▸ DIRECTIONS: Check every line of the data for the word "computer", and copy those that have it.

▸ DATA FOR THIS EXERCISE:
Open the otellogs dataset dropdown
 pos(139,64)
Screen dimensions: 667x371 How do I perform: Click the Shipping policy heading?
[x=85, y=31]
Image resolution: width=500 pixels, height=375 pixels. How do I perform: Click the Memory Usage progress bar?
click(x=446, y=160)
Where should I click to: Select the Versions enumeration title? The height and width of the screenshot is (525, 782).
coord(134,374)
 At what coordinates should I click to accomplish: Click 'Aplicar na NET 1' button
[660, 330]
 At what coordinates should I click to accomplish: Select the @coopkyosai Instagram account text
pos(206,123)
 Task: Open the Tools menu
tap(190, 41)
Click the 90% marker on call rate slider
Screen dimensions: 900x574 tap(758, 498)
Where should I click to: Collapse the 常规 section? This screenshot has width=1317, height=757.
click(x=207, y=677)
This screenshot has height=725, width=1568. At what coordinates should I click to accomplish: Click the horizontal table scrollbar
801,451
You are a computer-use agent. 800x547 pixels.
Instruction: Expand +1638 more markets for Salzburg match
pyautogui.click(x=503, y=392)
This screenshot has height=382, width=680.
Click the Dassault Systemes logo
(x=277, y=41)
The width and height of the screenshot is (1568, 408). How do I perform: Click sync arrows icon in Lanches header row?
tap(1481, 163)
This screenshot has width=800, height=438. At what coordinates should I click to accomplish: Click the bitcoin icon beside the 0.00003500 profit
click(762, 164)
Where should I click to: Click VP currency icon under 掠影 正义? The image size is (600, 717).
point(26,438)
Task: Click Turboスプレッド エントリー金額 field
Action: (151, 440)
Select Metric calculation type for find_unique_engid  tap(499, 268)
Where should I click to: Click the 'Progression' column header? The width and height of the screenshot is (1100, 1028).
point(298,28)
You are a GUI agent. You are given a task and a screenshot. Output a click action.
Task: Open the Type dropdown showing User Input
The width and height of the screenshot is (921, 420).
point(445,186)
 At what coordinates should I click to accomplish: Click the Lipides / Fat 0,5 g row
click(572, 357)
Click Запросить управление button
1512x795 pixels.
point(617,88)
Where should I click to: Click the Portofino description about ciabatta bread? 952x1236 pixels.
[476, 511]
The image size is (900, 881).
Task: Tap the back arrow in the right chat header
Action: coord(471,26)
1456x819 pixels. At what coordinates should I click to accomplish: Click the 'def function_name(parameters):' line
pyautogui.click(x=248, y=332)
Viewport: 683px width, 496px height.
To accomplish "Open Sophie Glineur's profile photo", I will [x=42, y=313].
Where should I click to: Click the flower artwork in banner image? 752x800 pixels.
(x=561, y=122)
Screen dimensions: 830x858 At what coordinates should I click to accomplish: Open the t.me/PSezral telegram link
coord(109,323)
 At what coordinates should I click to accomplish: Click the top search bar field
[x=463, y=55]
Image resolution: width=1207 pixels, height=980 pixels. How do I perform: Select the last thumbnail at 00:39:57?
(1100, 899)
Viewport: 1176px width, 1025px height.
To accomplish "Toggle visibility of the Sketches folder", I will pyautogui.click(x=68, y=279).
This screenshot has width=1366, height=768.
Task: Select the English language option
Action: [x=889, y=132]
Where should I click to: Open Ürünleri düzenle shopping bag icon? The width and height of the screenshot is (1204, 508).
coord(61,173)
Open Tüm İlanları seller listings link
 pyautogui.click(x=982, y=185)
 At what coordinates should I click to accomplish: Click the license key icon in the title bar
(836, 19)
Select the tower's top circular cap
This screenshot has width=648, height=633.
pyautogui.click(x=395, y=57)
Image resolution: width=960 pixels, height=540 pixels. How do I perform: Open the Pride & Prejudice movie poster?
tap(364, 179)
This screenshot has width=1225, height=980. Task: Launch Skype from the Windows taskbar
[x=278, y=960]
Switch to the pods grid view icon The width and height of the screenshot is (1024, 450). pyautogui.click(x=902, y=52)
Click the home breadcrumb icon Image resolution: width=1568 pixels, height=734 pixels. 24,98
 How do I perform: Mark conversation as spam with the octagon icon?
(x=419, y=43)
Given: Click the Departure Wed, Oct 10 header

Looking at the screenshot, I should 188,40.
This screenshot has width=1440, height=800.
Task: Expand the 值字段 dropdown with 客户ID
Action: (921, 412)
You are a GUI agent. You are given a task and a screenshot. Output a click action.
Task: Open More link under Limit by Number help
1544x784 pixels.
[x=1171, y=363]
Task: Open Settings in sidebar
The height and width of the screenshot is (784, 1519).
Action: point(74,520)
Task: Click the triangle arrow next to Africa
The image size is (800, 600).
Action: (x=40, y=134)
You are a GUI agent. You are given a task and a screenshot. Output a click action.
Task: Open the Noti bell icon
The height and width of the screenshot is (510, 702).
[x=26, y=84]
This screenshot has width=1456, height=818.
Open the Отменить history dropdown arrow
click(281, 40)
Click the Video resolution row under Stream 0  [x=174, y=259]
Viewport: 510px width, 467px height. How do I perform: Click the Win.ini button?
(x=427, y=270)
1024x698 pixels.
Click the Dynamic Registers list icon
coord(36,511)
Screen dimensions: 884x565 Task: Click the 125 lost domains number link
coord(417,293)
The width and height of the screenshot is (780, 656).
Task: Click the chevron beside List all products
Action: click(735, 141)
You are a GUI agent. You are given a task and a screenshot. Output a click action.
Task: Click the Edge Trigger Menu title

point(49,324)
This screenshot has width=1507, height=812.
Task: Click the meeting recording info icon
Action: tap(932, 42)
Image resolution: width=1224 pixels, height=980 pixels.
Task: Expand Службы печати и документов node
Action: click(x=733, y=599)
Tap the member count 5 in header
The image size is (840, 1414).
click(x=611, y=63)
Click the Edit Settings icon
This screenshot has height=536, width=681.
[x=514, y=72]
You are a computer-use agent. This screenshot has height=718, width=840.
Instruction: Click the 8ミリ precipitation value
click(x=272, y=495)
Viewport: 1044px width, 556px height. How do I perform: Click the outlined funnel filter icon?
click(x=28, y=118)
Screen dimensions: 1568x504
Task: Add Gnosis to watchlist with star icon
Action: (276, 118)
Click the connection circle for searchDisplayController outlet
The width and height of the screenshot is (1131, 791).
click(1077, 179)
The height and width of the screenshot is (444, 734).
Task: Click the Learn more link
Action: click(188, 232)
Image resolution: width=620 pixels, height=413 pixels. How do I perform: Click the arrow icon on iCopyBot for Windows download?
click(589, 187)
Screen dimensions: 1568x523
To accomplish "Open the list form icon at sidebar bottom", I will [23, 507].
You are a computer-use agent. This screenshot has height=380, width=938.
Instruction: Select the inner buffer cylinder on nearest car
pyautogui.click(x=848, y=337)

▸ ANSWER BOX:
You are a computer-use agent. 800x547 pixels.
You are a computer-use agent. This screenshot has height=718, width=840.
You are a computer-use agent. This screenshot has height=380, width=938.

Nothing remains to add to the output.